The Washington Post discussed MoMA's Home Delivery show earlier this week, leading with a quite provocative line:
The architect who masters prefabricated housing -- how to make homes that are well designed, mass-produced, affordable and easy to build -- may well go down in history as the Last Architect.
Got my attention, at least. The article continues with the prodding:
As a fascinating and important new Museum of Modern Art exhibition, "Home Delivery: Fabricating the Modern Dwelling," makes clear, they have mostly failed. But if anyone ever succeeds, perhaps the grand challenge of domestic architecture would be over -- time's up, pencils down.
The article makes many such observations and poses a few questions:
The paradox of the prefab dream, which began with proles in boxes, is that it lingers in the bourgeois craving for luxury goods and second houses.
And so does prefab turn out to be just another designer accessory, not so different from Louis Vuitton handbags or Prada shoes, industrial status symbols that are basically the same from unit to unit? Is it true once again that the blessings of modernism, supposedly a gift for the many, are really just a prize for the few?
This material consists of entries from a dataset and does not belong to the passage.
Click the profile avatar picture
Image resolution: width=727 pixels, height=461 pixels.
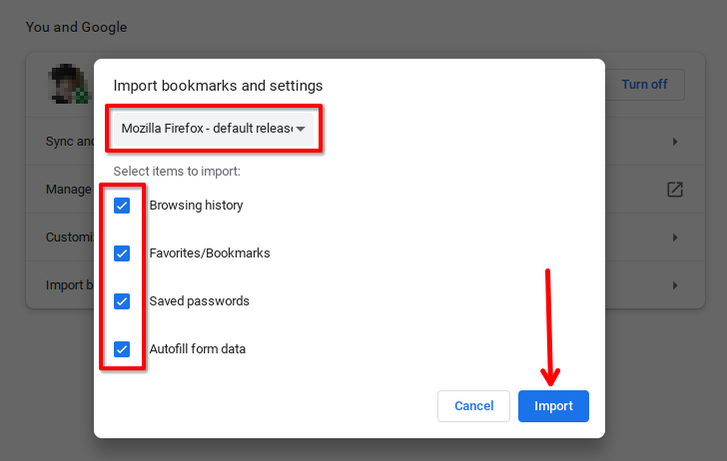(x=70, y=86)
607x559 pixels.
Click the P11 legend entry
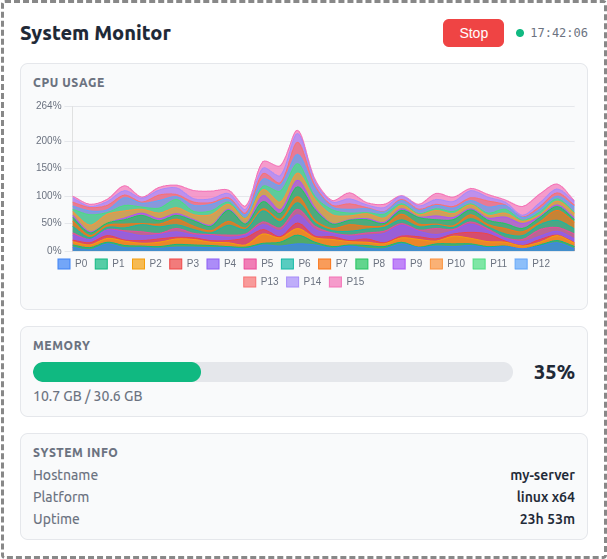point(490,263)
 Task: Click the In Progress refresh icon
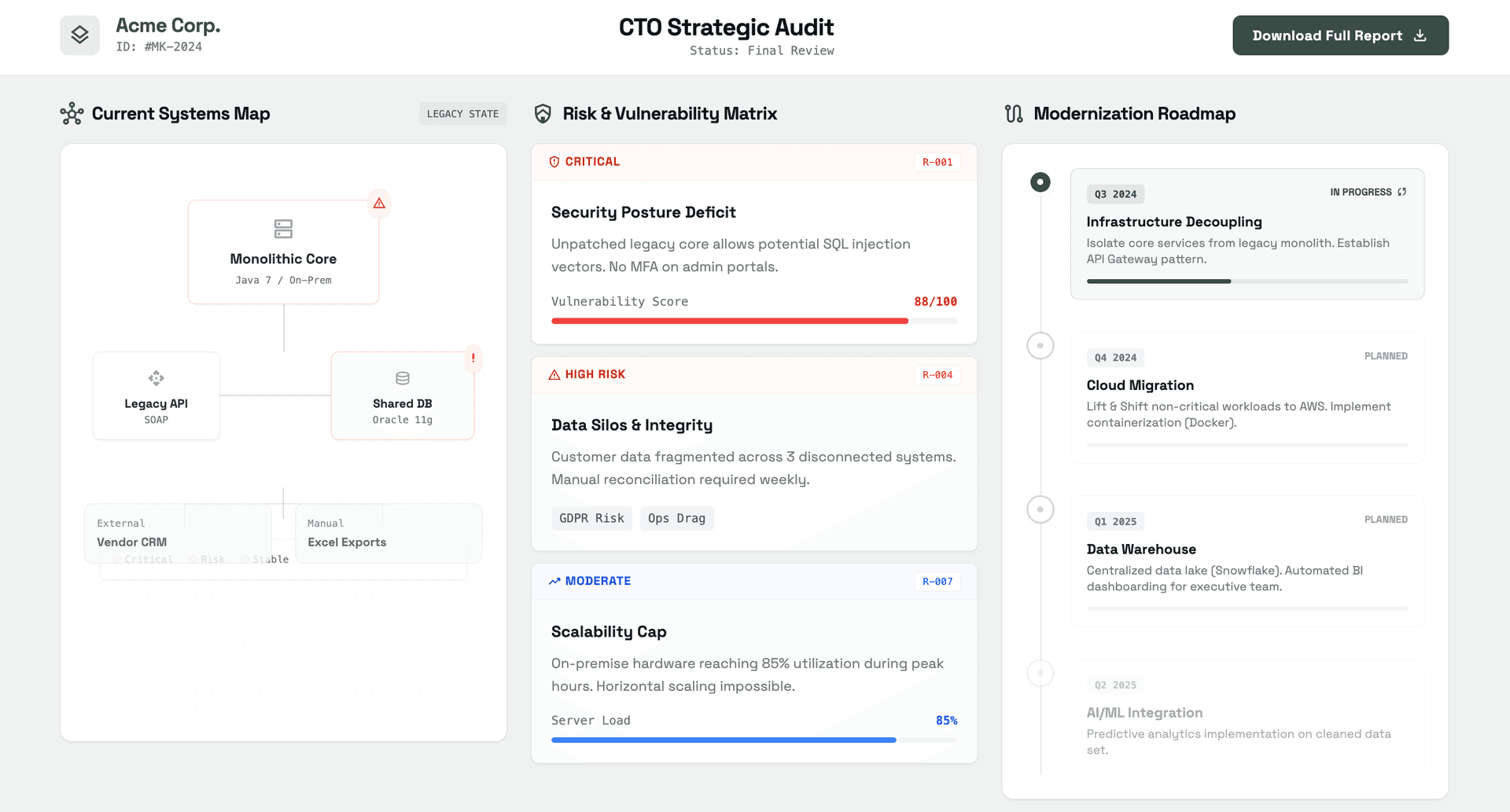[x=1401, y=193]
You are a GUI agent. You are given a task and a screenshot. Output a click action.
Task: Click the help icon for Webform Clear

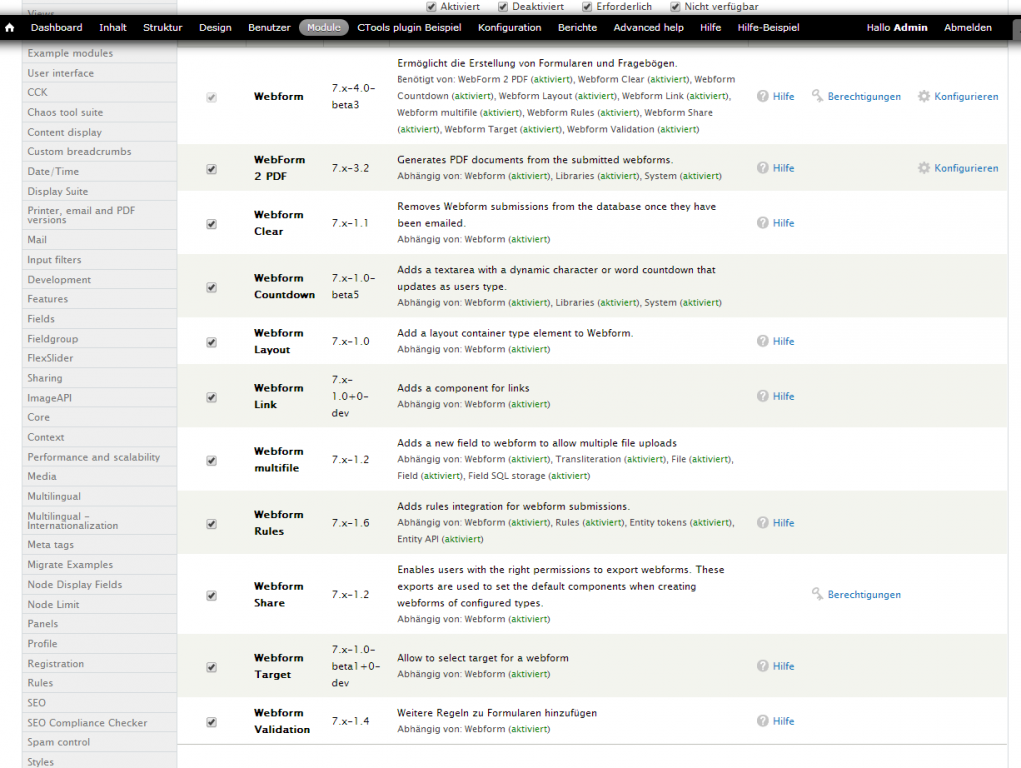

Some specific thoughts on the homes in the show:
the ridiculously small confines of the Micro Compact House will [not] leave you with any desire to live there.
the System3 project ... is a compelling piece of architecture by any standard.... Stand in the System3 for a few moments, and you want to live here.
"Home Delivery: Fabricating the Modern Dwelling" will leave you honestly conflicted, dubious about where history has brought the prefab dream. And more than ready to move into a prefab castle, just as soon as you can buy a nice plot of land and muster the down payment...
What do our readers think about The Posts's observations? Have most of prefab's early practitioners failed? Is prefab just a "prize for the few?"
While reading the full article, be sure to check out the accompanying slideshow.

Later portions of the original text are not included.